The Broader Implications
What strikes me most about this experiment is how it reveals the gap between current AI capabilities and the tools we've built to support them. We're essentially hacking existing human-centric workflows to accommodate non-human participants. The fact that giving an AI its own GitHub account feels innovative suggests we're still in the early days of designing collaboration systems for a mixed human-machine future.
This approach also raises interesting questions about authorship, responsibility, and the nature of software development. When maragubot creates a pull request, who is the author? The agent generated the code, but I designed the prompt, configured the environment, and reviewed the output. The GitHub interface treats it as maragubot's contribution, but the reality is more nuanced.
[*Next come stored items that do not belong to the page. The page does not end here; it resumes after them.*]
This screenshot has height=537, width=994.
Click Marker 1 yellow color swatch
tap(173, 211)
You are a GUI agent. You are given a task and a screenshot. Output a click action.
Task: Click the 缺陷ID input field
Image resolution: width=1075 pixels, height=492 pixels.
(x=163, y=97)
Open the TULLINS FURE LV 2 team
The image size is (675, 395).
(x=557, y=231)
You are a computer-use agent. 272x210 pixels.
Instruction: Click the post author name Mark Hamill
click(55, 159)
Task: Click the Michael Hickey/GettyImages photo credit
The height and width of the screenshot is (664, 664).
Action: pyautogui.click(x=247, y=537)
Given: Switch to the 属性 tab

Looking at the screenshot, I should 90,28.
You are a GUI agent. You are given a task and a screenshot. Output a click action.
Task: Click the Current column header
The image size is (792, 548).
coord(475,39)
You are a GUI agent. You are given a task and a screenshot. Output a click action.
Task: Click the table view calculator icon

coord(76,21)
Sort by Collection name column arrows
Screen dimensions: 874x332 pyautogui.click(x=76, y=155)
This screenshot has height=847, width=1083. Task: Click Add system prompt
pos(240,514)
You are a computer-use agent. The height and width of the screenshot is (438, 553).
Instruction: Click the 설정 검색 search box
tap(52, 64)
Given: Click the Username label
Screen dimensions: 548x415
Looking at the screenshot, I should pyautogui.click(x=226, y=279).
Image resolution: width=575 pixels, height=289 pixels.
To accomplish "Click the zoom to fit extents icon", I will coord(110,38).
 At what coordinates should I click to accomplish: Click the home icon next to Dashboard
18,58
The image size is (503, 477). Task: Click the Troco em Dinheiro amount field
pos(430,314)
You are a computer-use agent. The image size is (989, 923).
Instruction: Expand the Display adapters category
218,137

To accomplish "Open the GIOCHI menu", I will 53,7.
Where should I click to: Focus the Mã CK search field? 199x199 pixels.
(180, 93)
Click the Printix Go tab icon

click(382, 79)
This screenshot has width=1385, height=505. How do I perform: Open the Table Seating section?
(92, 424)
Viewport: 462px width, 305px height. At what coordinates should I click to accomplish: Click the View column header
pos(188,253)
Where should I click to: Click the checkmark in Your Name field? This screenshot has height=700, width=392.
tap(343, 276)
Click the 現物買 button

There's also the question of scale. This workflow works well for one agent and one developer. But what happens when developers work with multiple AI agents, each specializing in different aspects of development? Will we need new collaboration models that go beyond mimicking human workflows?
Iterating Toward Better Collaboration
I'll continue refining this approach over the coming weeks and months. The collaboration skill I mentioned will evolve as I identify patterns and pain points. I might experiment with different permission structures, automated review processes, or ways to make the handoff between human and machine more seamless.
What excites me most is that this feels like a genuine step forward in human-AI collaboration. It's not just about using AI as a tool or API—it's about creating a shared workspace where both parties can contribute effectively while maintaining appropriate boundaries. The agent has agency within its scope, I maintain control over the final product, and the workflow is transparent enough that anyone joining the project can understand what's happening.
As we all navigate these changes—software consultants, developers, teams—I'm curious to see what other patterns emerge. The tools we use shape how we think about problems, and as AI becomes more capable, we'll need to rethink not just our workflows, but the fundamental assumptions about how software gets built.
For now, maragubot and I will keep iterating. The existential dread can wait until we're all brain cyborgs anyway.